Hey. As I don't want to push my one year old thread, I thought I was just going to ask in a new thread. I want to buy the EMS USB Cartridge. I just want to know some things about the card. What about saving. I heard only one save is possible at a time, but in another thread I read that you can somehow handle more saves. What about an internal clock. Has the EMS a build in clock ? Or anyone has the name of a better flashcard ? The things I want are Compatibility (very important), Clock (not so important if there are bypasses. maybe a pokemon gold/silver/crystal day and night switcher ? is there something like this ?) and multiple saves (would be nice). I hope that someone can help me.


----------



## epicCreations.or (Sep 21, 2011)

hunter291 said:
			
		

> Hey. As I don't want to push my one year old thread, I thought I was just going to ask in a new thread. I want to buy the EMS USB Cartridge. I just want to know some things about the card. What about saving. I heard only one save is possible at a time, but in another thread I read that you can somehow handle more saves. What about an internal clock. Has the EMS a build in clock ? Or anyone has the name of a better flashcard ? The things I want are Compatibility (very important), Clock (not so important if there are bypasses. maybe a pokemon gold/silver/crystal day and night switcher ? is there something like this ?) and multiple saves (would be nice). I hope that someone can help me.

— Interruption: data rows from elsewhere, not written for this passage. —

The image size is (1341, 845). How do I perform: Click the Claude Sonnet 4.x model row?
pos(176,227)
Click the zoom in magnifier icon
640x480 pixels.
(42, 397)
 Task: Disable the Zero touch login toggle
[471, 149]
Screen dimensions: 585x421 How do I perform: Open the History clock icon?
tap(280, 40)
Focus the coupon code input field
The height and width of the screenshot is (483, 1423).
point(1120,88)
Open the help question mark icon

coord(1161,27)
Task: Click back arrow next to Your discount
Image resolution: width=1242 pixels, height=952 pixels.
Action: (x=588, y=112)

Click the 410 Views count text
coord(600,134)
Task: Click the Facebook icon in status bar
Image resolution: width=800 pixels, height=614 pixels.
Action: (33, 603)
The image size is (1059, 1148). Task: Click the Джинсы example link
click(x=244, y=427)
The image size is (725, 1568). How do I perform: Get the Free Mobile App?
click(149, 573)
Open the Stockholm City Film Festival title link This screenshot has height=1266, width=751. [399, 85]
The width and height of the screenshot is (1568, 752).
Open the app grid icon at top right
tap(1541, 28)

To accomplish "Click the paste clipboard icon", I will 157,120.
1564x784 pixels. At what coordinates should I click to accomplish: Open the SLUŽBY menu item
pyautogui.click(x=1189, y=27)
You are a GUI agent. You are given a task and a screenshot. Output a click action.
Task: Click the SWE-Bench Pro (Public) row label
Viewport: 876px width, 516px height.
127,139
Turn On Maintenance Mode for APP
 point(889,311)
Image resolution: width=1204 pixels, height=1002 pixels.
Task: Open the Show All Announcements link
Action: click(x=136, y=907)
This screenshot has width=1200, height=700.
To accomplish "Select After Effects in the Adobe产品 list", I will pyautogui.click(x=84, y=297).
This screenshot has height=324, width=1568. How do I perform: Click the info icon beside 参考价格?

You should buy the EMS Smart Card 64M. It has two switchable banks. You have heard correctly that there is only one save allowed; there is only a single save bank. Compatibility seems top-notch for mine, and there is a clock, I'm pretty sure. A good way to use it is to have a bank filled with games that NEVER save anything EVER, and a bank with a single game that saves. I used mine in a Super Mario Land + Pokemon Yellow combination and it worked pretty well


----------



## Jiro2 (Sep 28, 2011)

If you want to change the time on Pokemon Crystal, there's a hacked ROM out there titled "Pokemon Crystal (U) [C][h1] (enable setting of time).gbc" which does exactly that.


----------



## hunter291 (Sep 30, 2011)

Is there a fix for this Pokemon - Kristall-Edition (G) [C][!].gbc ? I can only find the one you named, but no patch for the german version :I


----------



## Levente (Oct 9, 2011)

Jiro2 said:


> If you want to change the time on Pokemon Crystal, there's a hacked ROM out there titled "Pokemon Crystal (U) [C][h1] (enable setting of time).gbc" which does exactly that.



How do I change the time?


----------



## hunter291 (Oct 15, 2011)

so, I got the EMS USB Cartridge today. Is there any way to store more than one save ? DGBMax doesn't recognize the card.


----------



## how_do_i_do_that (Oct 15, 2011)

http://filetrip.net/...Client-1-03.html 

This should help, you will need XP or lower, or you can use the Virtualbox method.


----------



## Deleted-236924 (Oct 15, 2011)

Levente said:


> Jiro2 said:
> 
> 
> > If you want to change the time on Pokemon Crystal, there's a hacked ROM out there titled "Pokemon Crystal (U) [C][h1] (enable setting of time).gbc" which does exactly that.
> ...


You gotta go on the Clock page of the PokéGear and press the Up/Down buttons to change the time.


----------



## hunter291 (Oct 16, 2011)

how_do_i_do_that said:


> http://filetrip.net/...Client-1-03.html
> 
> This should help, you will need XP or lower, or you can use the Virtualbox method.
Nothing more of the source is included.